The number of real estate deals in December 2019 was the highest since June 2015 and the third highest monthly total in the past decade. This month, which featured an especially large number of homes sold under the Buyer Fixed Price Plan, made 2019 the year with the fourth most home purchases in the past decade, according to figures published today by the Ministry of Finance chief economist.
2019 was a good year for real estate developers, with 32% of all deals involving new homes. Almost half of these new home deals were under the Buyer Fixed Price Plan. The Ministry of Finance chief economist found that the developers' potential cash flow (proceeds from the homes sold) in the last months of 2019 is closed to the record in May-June 2015 - a figure that goes far in explaining the optimistic periodic reports recently published by listed real estate companies.
2019 was the year of young people, who dominated the market, accounting for 51% of all deals, compared with 40% in ordinary years. Young buyers flocked to purchase new homes under the Buyer Fixed Price Plan, and many who did not win discounted homes under the plan found homes in discount projects on the open market. The result was a poor secondhand housing market that created difficulties for move-up buyers, whose proportion of the overall housing market fell from 40% to 36%.
Young people purchased 6,000 homes in December, two thirds of which were on the open market, despite the intensive pace of Buyer Fixed Price Plan deals, which accounted for 28% of all deals, indicating that housing purchases among this population segment were also intensive on the open market in 2019.
One possible explanation of this pattern is political uncertainty, a resumption of price rises, and a shortage of apartments offered in the recent Buyer Fixed Price Plan lotteries, in addition to the criticism of the Buyer Fixed Price Plan and whether it is worthwhile participating in it.
Investors bought 14,000 housing units in 2019, just 13% of all the deals during the year. As has been the case since April 2016, most activity by investors was getting rid of surplus housing units. In the past three and a half years, investors have sold more housing units than they bought, as a result of the deterrent effect of high taxes on home purchases, falling monthly returns, and a leveling off of housing prices. The stock of housing in the hands of investors fell by 22,000 during this period.

__The data__:
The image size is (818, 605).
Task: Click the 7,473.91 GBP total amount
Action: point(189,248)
---
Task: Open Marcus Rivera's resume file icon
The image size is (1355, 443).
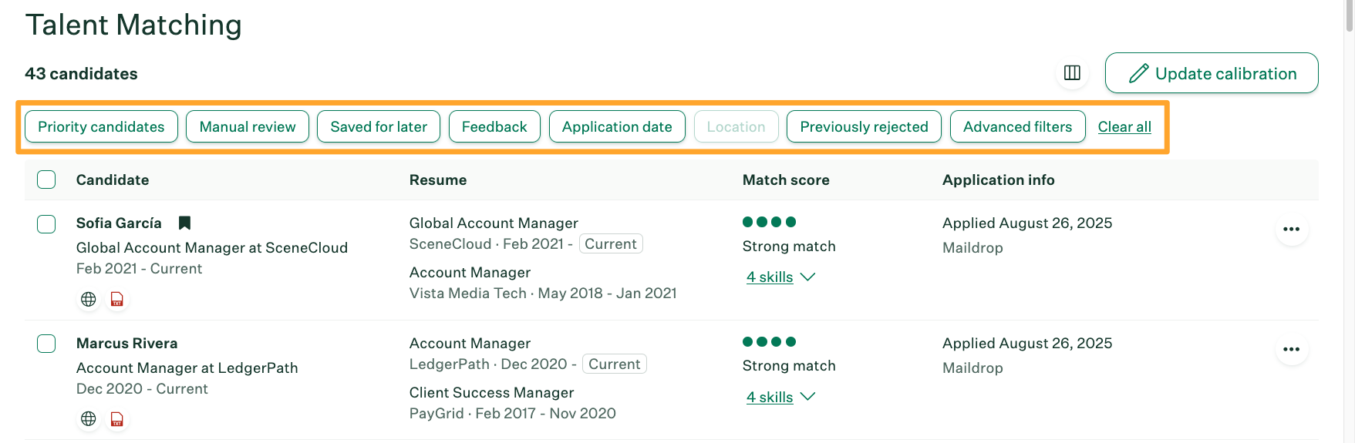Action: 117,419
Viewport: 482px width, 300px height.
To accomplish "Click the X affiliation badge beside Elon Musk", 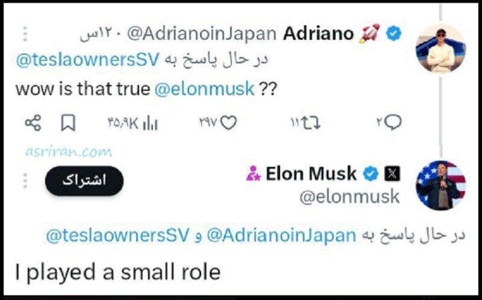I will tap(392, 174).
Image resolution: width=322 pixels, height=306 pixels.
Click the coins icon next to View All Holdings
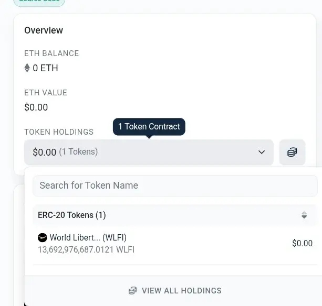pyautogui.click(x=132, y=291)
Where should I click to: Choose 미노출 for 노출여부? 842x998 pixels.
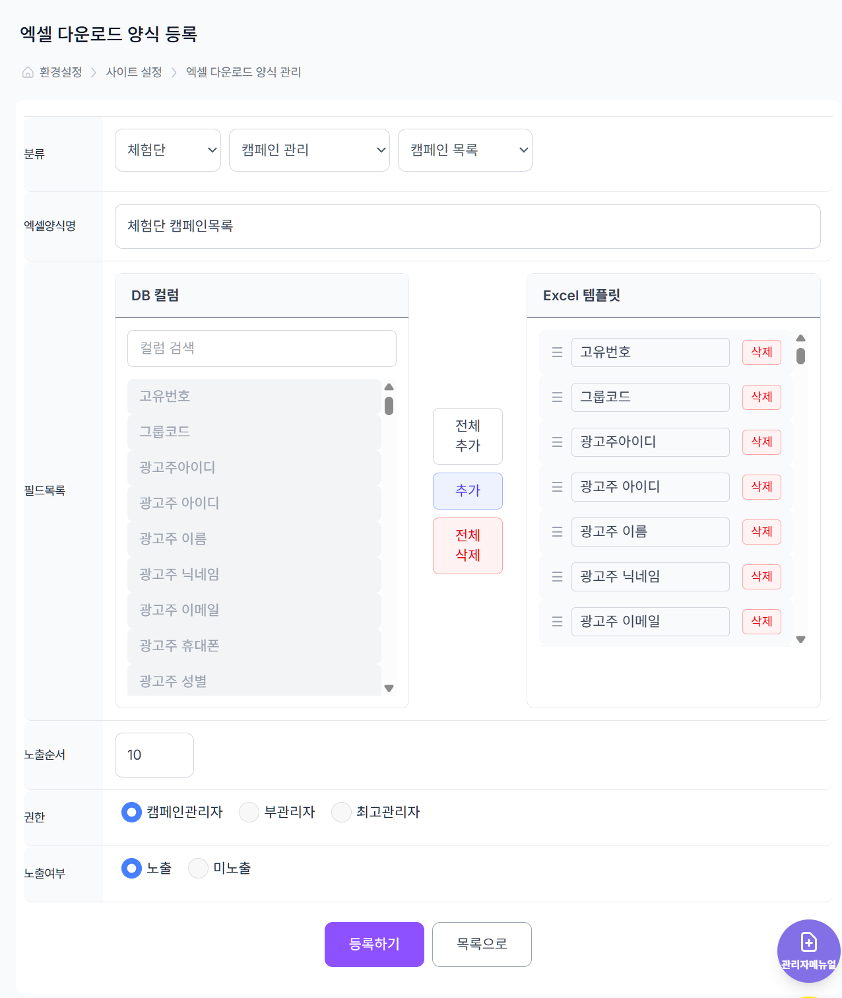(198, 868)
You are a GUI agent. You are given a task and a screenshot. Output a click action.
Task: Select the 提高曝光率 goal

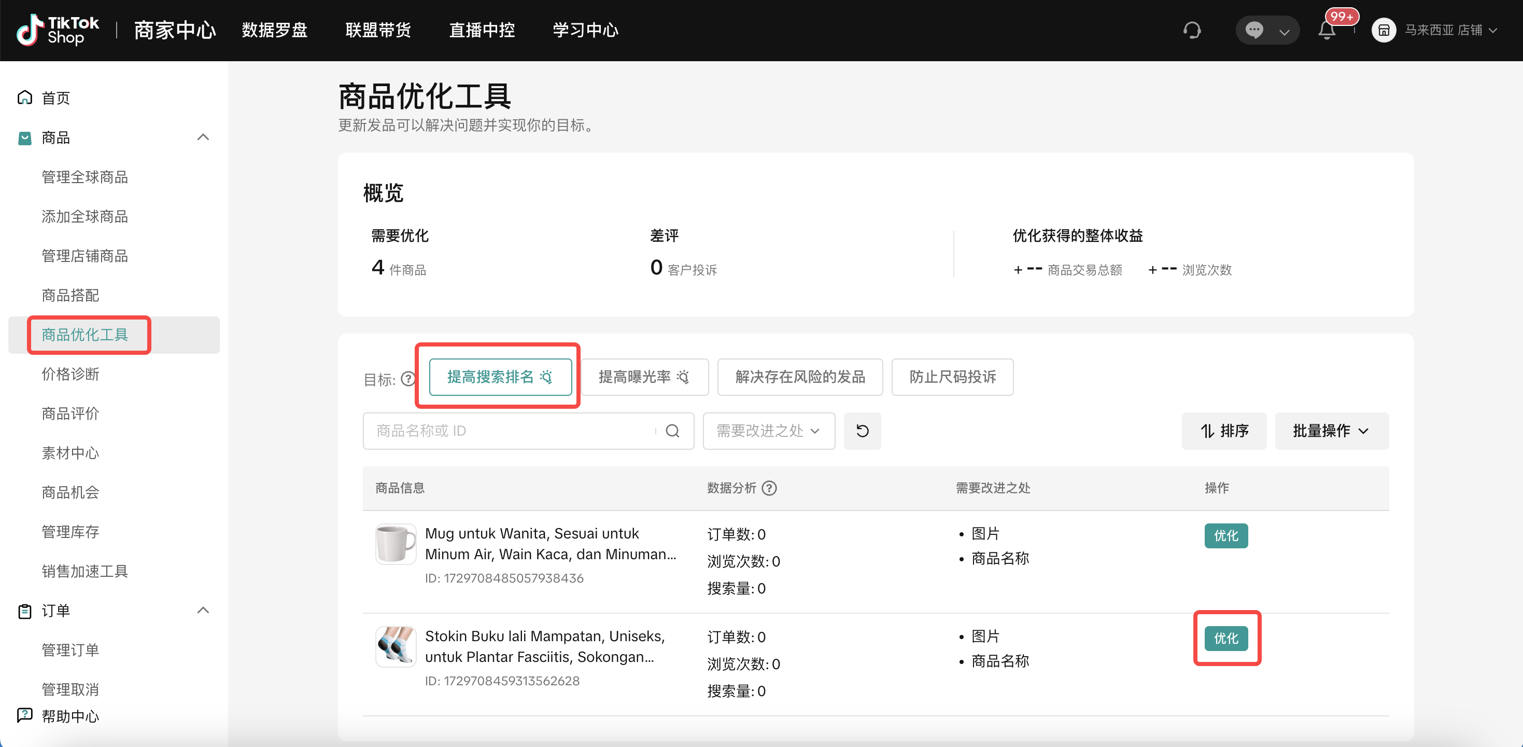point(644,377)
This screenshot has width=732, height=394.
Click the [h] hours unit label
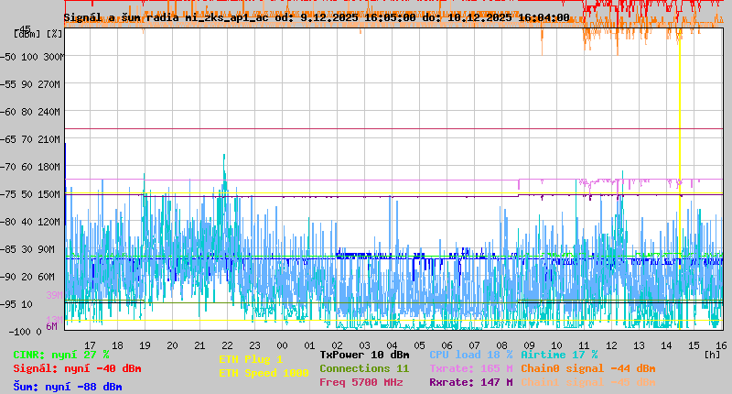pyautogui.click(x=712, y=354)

__Things to do__:
1. According to the real estate text, what percentage of all 2019 deals involved new homes?
2. Rewrite the rows starting at the line that has "The image size is (818, 605)." and ending after the line that has "Action: point(189,248)", swapping "total amount" for "grand total".
The rows are unrelated to the real estate text.

__Correct answers__:
1. 32%

2.
The image size is (818, 605).
Task: Click the 7,473.91 GBP grand total
Action: point(189,248)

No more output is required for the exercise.